▶ **Given exercise**
Pick out every line in the records below that contains the string "width", and copy each one out in full.
>>>>>
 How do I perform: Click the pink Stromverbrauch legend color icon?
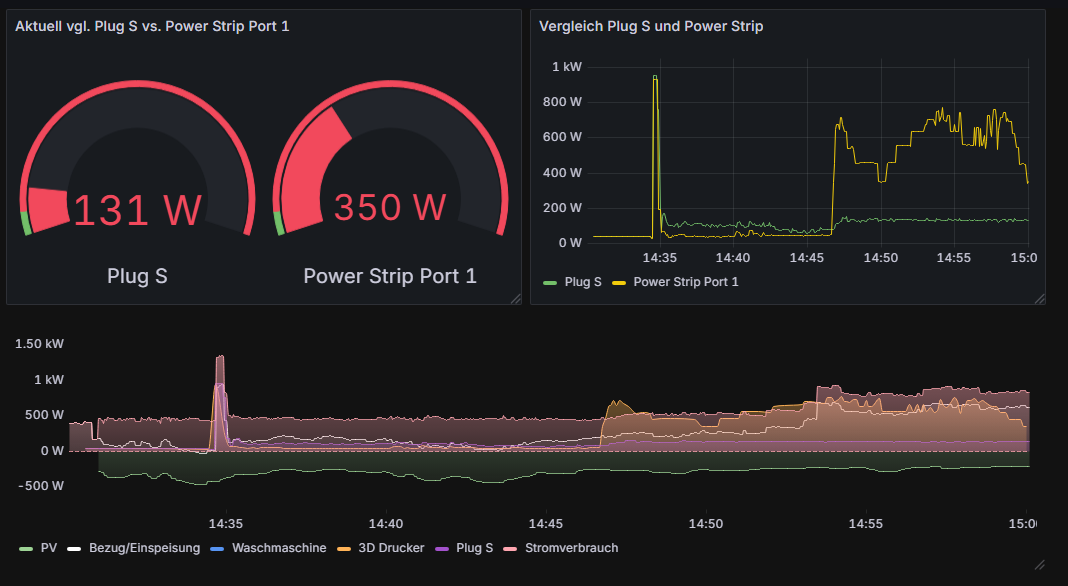click(511, 548)
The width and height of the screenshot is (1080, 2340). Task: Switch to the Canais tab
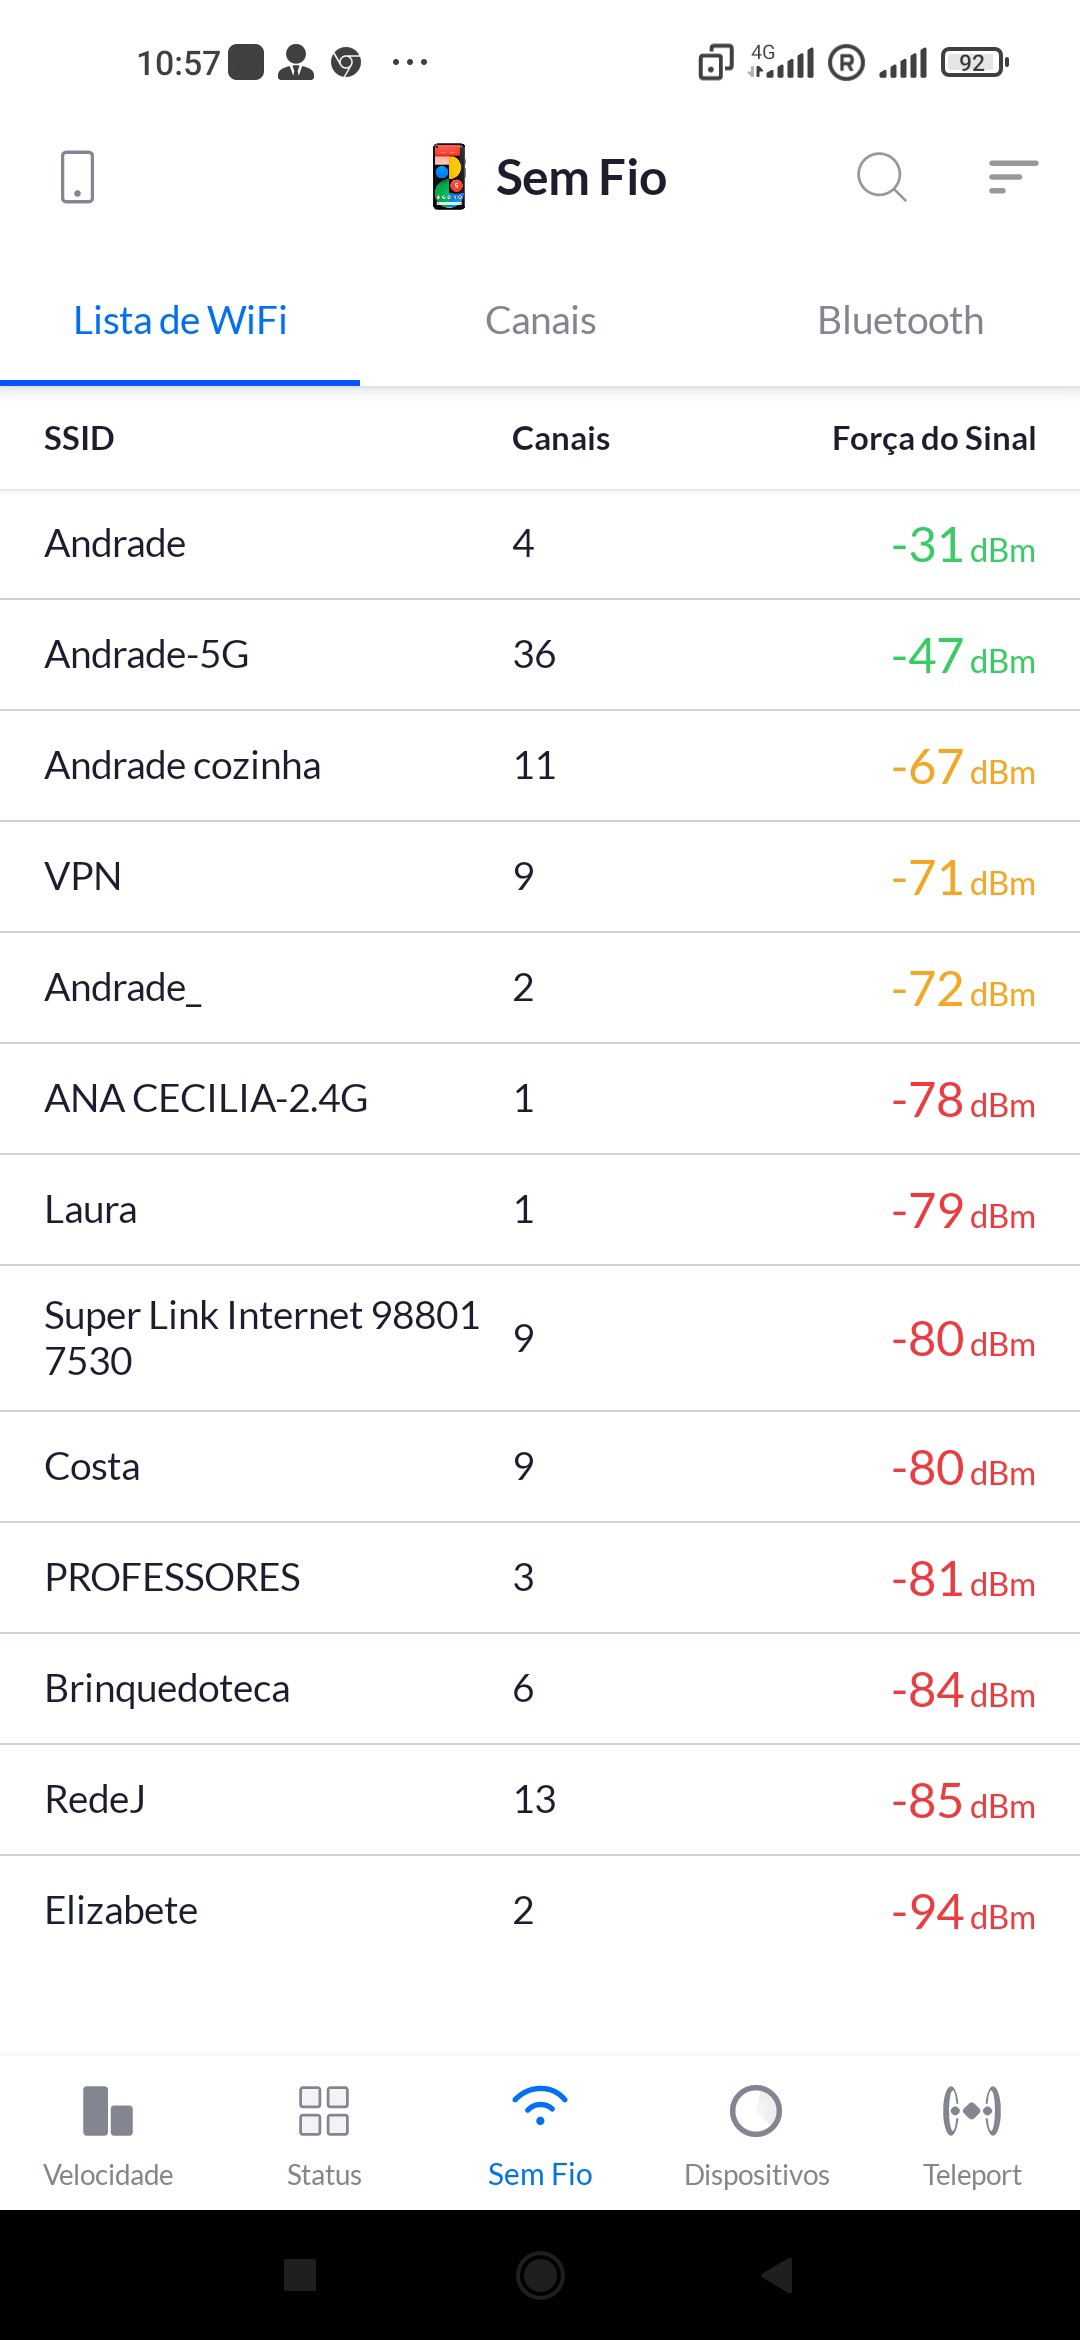coord(540,321)
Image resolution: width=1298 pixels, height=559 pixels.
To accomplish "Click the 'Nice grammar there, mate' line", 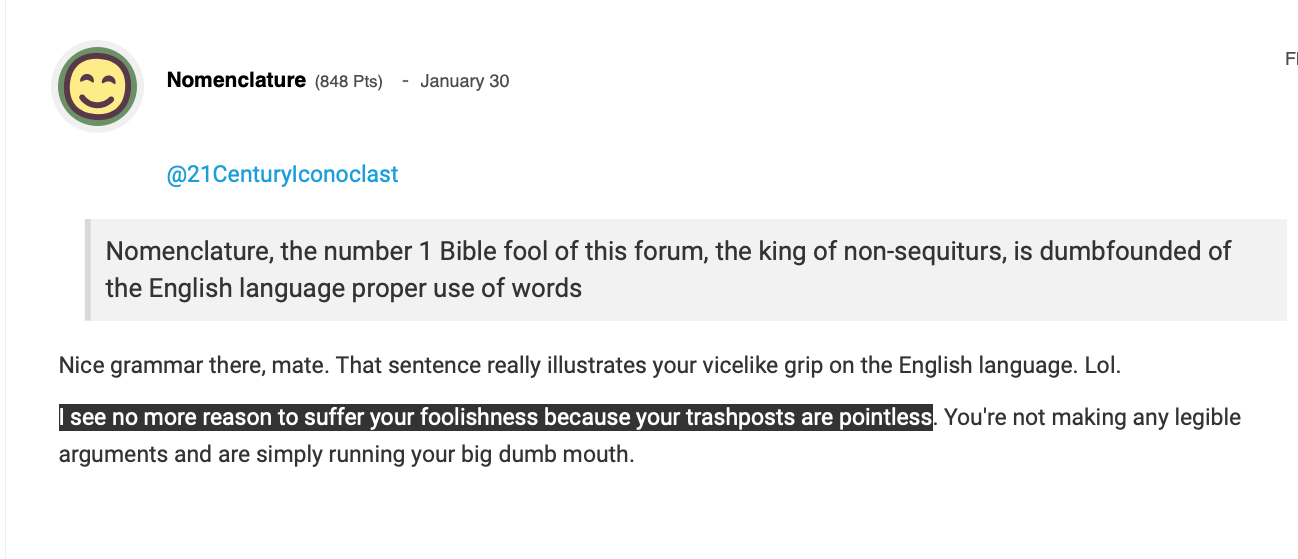I will point(590,366).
<<<<<
▶ **Result of this exercise**
The width and height of the screenshot is (1080, 2340). Task: Switch to the Canais tab
Image resolution: width=1298 pixels, height=559 pixels.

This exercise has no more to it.